Expansion of the HARP Program likely, while debt forgiveness – not likely

As for debt forgiveness:

The FHFA, Federal Housing Finance Agency, has concluded after months of study, that while debt forgiveness could benefit nearly a half a million homeowners, the costs outweigh the potential benefits (to taxpayers). “The choices we’ve had to make are hard but they need to be made,” said the FHFA’s acting director, Edward J. DeMarco.  Both the Treasury Department, and the Obama administration have pushed for debt reduction as part of the broad set of solutions for homeowners; but the Treasury Department acknowledges that Mr. DeMarco has the “sole legal authority”.  Many economists along with the administration argue that lower levels of debt would likely support economic growth to the benefit of the economy and taxpayers as a whole.

Expanding the HARP Program in the future:

Comments by the FHFA make it appear likely that there will be a further expansion of the HARP program in the future.  This program was originally introduced in 2009, and further expanded in 2012.   Mr. DeMarco did announce a few changes sought by the Obama administration. For one, that Fannie and Freddie would offer lower-cost refinancings to a broader universe of borrowers.   And that the agency will seek to encourage new lending by addressing concerns that lenders will be forced to absorb the cost of defaults on loans purchased by Fannie and Freddie.  This should make it easier for lenders to participate.  Federal Reserve officials have said that such a change is a crucial step to increase the benefits of lower interest rates for borrowers.

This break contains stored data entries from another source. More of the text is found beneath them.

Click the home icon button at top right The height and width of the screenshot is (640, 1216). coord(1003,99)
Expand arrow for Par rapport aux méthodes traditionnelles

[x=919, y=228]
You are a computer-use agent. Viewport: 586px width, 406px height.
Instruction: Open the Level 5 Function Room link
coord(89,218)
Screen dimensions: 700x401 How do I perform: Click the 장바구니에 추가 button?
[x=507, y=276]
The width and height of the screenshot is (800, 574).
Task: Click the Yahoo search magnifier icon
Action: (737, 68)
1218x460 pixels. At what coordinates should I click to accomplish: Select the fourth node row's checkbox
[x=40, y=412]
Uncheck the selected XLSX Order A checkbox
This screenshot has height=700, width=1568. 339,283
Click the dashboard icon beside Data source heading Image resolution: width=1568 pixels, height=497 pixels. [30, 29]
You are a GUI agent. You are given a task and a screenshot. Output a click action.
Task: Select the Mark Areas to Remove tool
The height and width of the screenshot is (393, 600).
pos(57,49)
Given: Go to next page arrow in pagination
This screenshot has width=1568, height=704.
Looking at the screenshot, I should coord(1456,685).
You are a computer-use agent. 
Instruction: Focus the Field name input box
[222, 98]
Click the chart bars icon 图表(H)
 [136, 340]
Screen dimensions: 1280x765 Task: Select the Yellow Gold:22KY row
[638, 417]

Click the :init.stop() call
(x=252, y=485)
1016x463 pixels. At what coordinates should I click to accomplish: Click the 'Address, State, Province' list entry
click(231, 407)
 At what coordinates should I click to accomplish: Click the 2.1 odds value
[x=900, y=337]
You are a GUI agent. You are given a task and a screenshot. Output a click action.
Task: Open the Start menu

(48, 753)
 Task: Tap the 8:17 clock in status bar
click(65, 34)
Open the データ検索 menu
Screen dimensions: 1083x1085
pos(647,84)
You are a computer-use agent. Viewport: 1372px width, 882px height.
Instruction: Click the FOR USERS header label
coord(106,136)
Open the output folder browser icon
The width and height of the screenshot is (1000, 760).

Since 2010, the Obama administration has offered incentives to private mortgage companies to offer principal reduction to some troubled borrowers. And since early 2012, the administration announced that it would increase the amount of incentives, in part, to induce Fannie and Freddie’s participation. One dominant concern that has guided Mr. DeMarco is that offering debt forgiveness would encourage borrowers to default in hopes of a better deal. There is little indication that the broad availability of debt forgiveness to borrowers whose loans are owned by private companies has caused such a problem, but Mr. DeMarco said the risks would be greater for Fannie and Freddie because, he argued, such a program would be more comprehensive and better publicized.